Not sure that link'll work or not, but that's what I was talking about.

CBT also shows lower treatment effect at more severe levels of depression.

Treatment effects are calculated using the SD. Generally the higher the scores are numerically for a cohort, the higher the SD will be, which serves to counteract the magnitude of calculated effect size. That's the rationale for using metrics like hedges and cohen's d instead of a pearson or similar R.
 
sorry I got my whatchamacallits backward there. I know SSRIs work on severely depressed people. Wasn't saying they didn't. I was saying that in severely depressed people they are less efficacious. In some ways, we overstate the effect of SSRIs in the severely depressed compared to less severely depressed patients because of the variable placebo effect.
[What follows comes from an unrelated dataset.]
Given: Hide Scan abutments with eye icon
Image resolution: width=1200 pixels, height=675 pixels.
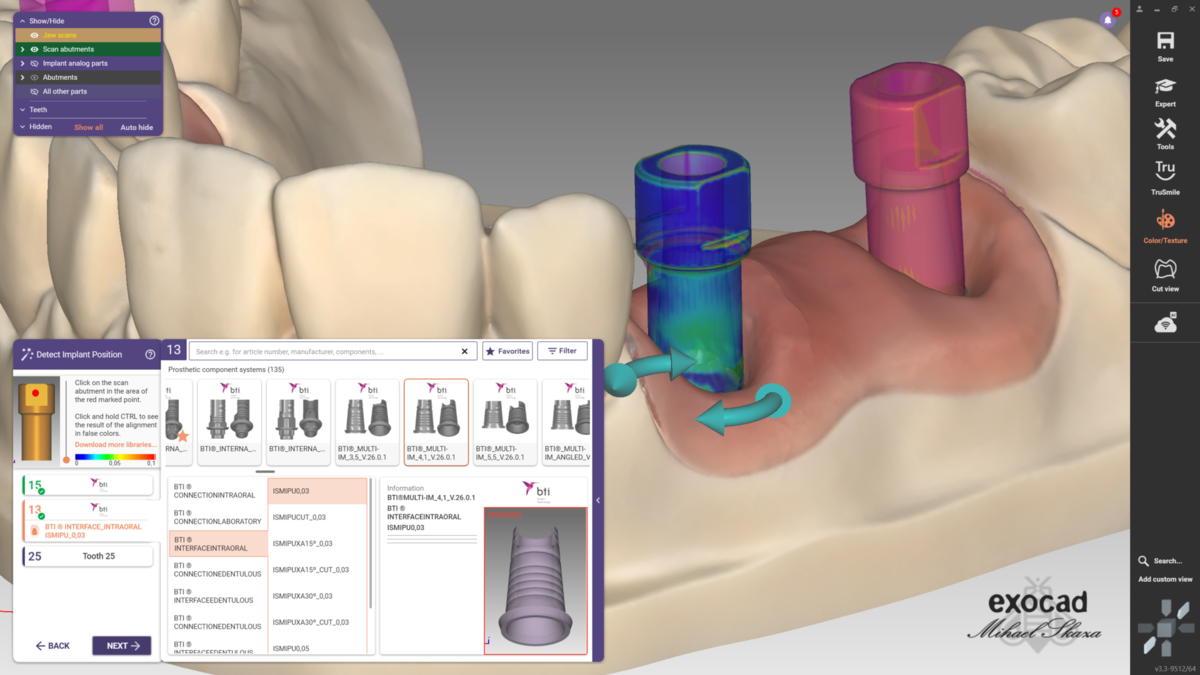Looking at the screenshot, I should (x=35, y=49).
In recent years, research has shown that we may be mis-measuring the efficacy of SSRIs because the placebo (and therefore difference from placebo) is a significant confounder.

http://medicine.plosjournals.org/pe...ure&doi=10.1371/journal.pmed.0050045&id=96823

Not sure that link'll work or not, but that's what I was talking about.

CBT also shows lower treatment effect at more severe levels of depression.

Treatment effects are calculated using the SD. Generally the higher the scores are numerically for a cohort, the higher the SD will be, which serves to counteract the magnitude of calculated effect size. That's the rationale for using metrics like hedges and cohen's d instead of a pearson or similar R.


Check the time frame as well... the time frame by which they calculated the change. Personally, I favor Spearman's correlation over pearson, but remember you are doing a meta-regression, so you will be assuming so much regarding the populations... perhaps you included populations of different trials that shouldn't be included together in a meta-regression... Get a second set of eyes to check your raw data action, though I realize trying to get a professor interested in this is like trying to talk a model to do algebra. :smuggrin:
 
I don't know anyone who does this kind of research in psych. Got two people (both family though, neither in psych, but both with strong stats backgrounds in research positions) to look over the data. I haven't been able to find anything that would indicate I shouldn't lump these trials together in meta-regression. Demographic variables are very consistent with nothing found as far as age, education, income, comorbid illness, etc. Well manualized therapy, good adherence, and the correlation is absurdly strong.

There is reason to expect the positive correlation based on some of the ancillary findings from included trials that I didn't include in my analysis because there was too much heterogeneity in reporting. I expected the finding and it was in my a priori analysis plan, but as I said, it was stronger than i expected. And, as I said, I'm very surprised that I haven't found another therapy that shows the same thing. i've got suspicions on what this therapy affects to produce these results, and I expected other therapies to also affect the same variable, thus producing a similar effect on effect sizes.